**Collected data**:
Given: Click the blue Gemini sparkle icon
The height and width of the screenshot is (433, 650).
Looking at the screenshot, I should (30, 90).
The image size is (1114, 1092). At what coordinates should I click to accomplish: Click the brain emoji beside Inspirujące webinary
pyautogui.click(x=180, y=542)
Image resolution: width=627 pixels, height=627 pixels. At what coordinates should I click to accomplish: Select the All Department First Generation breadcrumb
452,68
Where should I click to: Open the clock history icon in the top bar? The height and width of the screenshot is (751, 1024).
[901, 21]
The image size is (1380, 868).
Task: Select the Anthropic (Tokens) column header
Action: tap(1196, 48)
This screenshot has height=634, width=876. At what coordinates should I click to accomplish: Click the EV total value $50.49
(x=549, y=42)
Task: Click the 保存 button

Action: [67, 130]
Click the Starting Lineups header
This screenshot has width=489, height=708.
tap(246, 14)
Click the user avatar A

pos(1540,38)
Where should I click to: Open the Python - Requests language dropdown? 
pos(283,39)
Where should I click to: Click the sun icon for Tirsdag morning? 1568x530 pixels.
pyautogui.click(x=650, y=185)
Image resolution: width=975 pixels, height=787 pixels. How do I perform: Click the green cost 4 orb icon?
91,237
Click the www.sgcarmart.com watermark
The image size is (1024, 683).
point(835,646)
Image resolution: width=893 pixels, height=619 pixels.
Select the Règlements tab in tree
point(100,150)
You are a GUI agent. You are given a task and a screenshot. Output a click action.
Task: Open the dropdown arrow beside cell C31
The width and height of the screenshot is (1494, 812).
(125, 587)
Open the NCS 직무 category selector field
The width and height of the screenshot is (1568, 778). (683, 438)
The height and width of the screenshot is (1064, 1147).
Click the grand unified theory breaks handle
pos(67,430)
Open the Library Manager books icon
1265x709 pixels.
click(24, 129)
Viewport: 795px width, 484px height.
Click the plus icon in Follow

**Try it**:
Reproduce all of the data exactly as given.

**Result for this exercise**:
Given: Click the blue Gemini sparkle icon
The height and width of the screenshot is (433, 650).
Looking at the screenshot, I should (30, 90).
The image size is (1114, 1092). At what coordinates should I click to accomplish: Click the brain emoji beside Inspirujące webinary
pyautogui.click(x=180, y=542)
Image resolution: width=627 pixels, height=627 pixels. At what coordinates should I click to accomplish: Select the All Department First Generation breadcrumb
452,68
Where should I click to: Open the clock history icon in the top bar? The height and width of the screenshot is (751, 1024).
[901, 21]
The image size is (1380, 868).
Task: Select the Anthropic (Tokens) column header
Action: tap(1196, 48)
This screenshot has height=634, width=876. At what coordinates should I click to accomplish: Click the EV total value $50.49
(x=549, y=42)
Task: Click the 保存 button

Action: [67, 130]
Click the Starting Lineups header
This screenshot has width=489, height=708.
tap(246, 14)
Click the user avatar A

pos(1540,38)
Where should I click to: Open the Python - Requests language dropdown? 
pos(283,39)
Where should I click to: Click the sun icon for Tirsdag morning? 1568x530 pixels.
pyautogui.click(x=650, y=185)
Image resolution: width=975 pixels, height=787 pixels. How do I perform: Click the green cost 4 orb icon?
91,237
Click the www.sgcarmart.com watermark
The image size is (1024, 683).
point(835,646)
Image resolution: width=893 pixels, height=619 pixels.
Select the Règlements tab in tree
point(100,150)
You are a GUI agent. You are given a task and a screenshot. Output a click action.
Task: Open the dropdown arrow beside cell C31
The width and height of the screenshot is (1494, 812).
(125, 587)
Open the NCS 직무 category selector field
The width and height of the screenshot is (1568, 778). (683, 438)
The height and width of the screenshot is (1064, 1147).
Click the grand unified theory breaks handle
pos(67,430)
Open the Library Manager books icon
1265x709 pixels.
click(24, 129)
Viewport: 795px width, 484px height.
Click the plus icon in Follow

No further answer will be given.